To install the VE package and establish a virtual environment, run the following instructions in your Visual Studio terminal.
pip install virtualenv
On Windows, run this code to activate your VE: download\Scripts\activate
On Unix/Linux, run this code to activate your VE: source download/bin/activate
How to Install the Python wget Module
Now that you’ve set up your virtual environment, let us install the wget module. This module was created to give an API to Python’s developer community. This wget module makes it easier to use and implement the wget command in Python.
You must save the dependencies in a requirements.txt file when creating a Python project.

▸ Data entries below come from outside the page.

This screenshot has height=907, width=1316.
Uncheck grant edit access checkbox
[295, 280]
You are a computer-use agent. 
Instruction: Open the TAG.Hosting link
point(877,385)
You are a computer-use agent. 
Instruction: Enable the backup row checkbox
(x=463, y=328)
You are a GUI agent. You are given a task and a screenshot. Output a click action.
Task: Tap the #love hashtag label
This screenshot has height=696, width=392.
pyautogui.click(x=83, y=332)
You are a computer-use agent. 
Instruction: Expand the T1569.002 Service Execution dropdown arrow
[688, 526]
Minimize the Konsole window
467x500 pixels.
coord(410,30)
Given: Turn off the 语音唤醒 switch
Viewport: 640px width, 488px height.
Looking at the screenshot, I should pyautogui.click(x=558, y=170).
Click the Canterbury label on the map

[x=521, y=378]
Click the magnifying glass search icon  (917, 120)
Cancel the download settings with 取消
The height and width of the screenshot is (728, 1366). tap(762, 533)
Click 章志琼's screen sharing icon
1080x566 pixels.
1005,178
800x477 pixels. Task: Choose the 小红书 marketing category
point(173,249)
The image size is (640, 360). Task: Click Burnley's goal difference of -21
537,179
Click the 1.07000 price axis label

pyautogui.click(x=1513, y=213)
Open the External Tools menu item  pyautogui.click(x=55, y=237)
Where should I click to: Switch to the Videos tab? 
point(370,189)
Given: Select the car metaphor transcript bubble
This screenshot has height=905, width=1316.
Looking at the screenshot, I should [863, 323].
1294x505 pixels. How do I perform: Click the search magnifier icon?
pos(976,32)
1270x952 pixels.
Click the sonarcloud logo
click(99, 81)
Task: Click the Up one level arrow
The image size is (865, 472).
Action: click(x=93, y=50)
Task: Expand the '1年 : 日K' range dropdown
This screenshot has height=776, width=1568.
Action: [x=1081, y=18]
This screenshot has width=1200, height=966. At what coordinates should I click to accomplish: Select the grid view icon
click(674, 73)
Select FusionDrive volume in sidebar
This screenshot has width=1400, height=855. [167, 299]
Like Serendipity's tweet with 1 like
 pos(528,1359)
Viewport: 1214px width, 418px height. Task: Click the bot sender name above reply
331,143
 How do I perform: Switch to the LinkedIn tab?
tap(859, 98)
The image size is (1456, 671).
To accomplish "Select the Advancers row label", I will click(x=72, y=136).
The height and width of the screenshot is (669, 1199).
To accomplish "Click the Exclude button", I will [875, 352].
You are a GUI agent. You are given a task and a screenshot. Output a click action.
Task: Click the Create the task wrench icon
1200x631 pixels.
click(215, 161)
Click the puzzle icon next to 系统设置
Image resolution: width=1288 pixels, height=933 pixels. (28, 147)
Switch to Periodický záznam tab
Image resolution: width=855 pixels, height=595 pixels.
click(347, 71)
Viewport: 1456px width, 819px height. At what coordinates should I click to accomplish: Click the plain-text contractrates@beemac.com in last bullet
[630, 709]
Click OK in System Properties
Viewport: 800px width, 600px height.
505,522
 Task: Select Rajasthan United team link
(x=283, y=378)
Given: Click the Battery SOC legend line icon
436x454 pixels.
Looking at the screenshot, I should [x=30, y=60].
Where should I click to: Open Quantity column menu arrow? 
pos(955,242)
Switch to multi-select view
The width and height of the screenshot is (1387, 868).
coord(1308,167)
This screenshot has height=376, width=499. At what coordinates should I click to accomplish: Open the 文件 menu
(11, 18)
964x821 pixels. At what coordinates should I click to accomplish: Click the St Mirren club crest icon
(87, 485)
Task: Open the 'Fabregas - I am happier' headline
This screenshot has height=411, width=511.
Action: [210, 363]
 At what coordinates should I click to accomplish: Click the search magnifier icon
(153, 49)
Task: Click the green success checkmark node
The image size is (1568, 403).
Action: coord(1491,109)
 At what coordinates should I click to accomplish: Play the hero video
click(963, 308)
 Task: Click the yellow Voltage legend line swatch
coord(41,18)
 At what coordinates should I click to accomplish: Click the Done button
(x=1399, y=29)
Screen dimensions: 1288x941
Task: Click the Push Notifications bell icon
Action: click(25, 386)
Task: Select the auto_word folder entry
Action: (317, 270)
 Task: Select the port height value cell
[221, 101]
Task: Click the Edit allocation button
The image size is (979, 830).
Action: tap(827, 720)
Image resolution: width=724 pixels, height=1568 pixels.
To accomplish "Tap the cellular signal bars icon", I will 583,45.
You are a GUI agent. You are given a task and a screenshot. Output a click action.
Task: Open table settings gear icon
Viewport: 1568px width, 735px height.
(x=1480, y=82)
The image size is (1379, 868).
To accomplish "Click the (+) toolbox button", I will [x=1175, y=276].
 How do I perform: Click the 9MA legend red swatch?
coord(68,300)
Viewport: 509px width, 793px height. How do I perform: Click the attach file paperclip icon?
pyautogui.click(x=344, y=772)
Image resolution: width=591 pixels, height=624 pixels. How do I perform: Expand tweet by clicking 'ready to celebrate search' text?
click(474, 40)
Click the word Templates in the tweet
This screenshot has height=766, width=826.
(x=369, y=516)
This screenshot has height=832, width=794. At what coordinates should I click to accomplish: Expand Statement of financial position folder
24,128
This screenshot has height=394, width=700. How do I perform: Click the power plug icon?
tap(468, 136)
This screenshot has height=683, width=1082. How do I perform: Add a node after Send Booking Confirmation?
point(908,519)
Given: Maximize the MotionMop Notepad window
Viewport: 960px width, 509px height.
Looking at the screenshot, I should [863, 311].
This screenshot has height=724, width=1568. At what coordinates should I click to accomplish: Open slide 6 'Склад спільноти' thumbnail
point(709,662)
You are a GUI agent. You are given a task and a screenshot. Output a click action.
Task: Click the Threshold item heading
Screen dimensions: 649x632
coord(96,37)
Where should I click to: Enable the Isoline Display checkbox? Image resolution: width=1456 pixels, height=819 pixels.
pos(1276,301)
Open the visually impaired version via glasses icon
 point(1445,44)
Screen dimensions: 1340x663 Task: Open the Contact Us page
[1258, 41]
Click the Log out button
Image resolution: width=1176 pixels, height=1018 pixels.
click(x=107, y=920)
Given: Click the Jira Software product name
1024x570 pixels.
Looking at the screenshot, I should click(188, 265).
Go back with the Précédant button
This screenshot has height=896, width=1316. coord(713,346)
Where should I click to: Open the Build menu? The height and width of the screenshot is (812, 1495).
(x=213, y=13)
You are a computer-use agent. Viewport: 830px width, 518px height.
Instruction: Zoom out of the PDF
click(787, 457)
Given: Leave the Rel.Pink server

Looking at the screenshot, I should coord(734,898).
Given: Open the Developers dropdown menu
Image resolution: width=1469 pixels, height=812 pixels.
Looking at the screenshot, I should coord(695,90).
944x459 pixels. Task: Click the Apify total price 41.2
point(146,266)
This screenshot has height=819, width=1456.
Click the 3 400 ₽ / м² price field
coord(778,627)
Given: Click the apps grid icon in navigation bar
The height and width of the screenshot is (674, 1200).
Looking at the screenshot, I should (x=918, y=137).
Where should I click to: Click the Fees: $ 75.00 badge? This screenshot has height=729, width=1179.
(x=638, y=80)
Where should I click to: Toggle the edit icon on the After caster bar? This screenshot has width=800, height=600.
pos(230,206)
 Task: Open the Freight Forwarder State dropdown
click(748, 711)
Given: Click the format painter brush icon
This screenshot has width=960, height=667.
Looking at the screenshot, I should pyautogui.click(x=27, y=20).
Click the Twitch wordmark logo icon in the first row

This file will assist you in installing the same edition of the packages that were previously installed.
To install this Python Wget module and include it in the requirements.txt file, use the commands following.
pip install wget # Install the wget module
pip freeze > requirements.txt # Add wget to requirements.txt
The first installs the wget module, while the second will add wget ino the newly created requirements.txt
Now copy the following code into the app.py file you prepared in VS Code.
The code below serves to modifies the file download output so that you can see the progress of each file download using a custom progress bar.
Finally, use the following command to launch the app.py function.
Each file’s download status is shown in percentages, along with the file’s total and currently downloaded sizes in bytes.
You’ve learned how to use the Python wget command to download files throughout this lesson. You’ve also downloaded files using wget commands, as well as using the wget module in a Python code to download several files.
I am curious to know how you would use Python Wget to download files automatically in your future project? Is it possible to set up a download job that runs on a regular basis?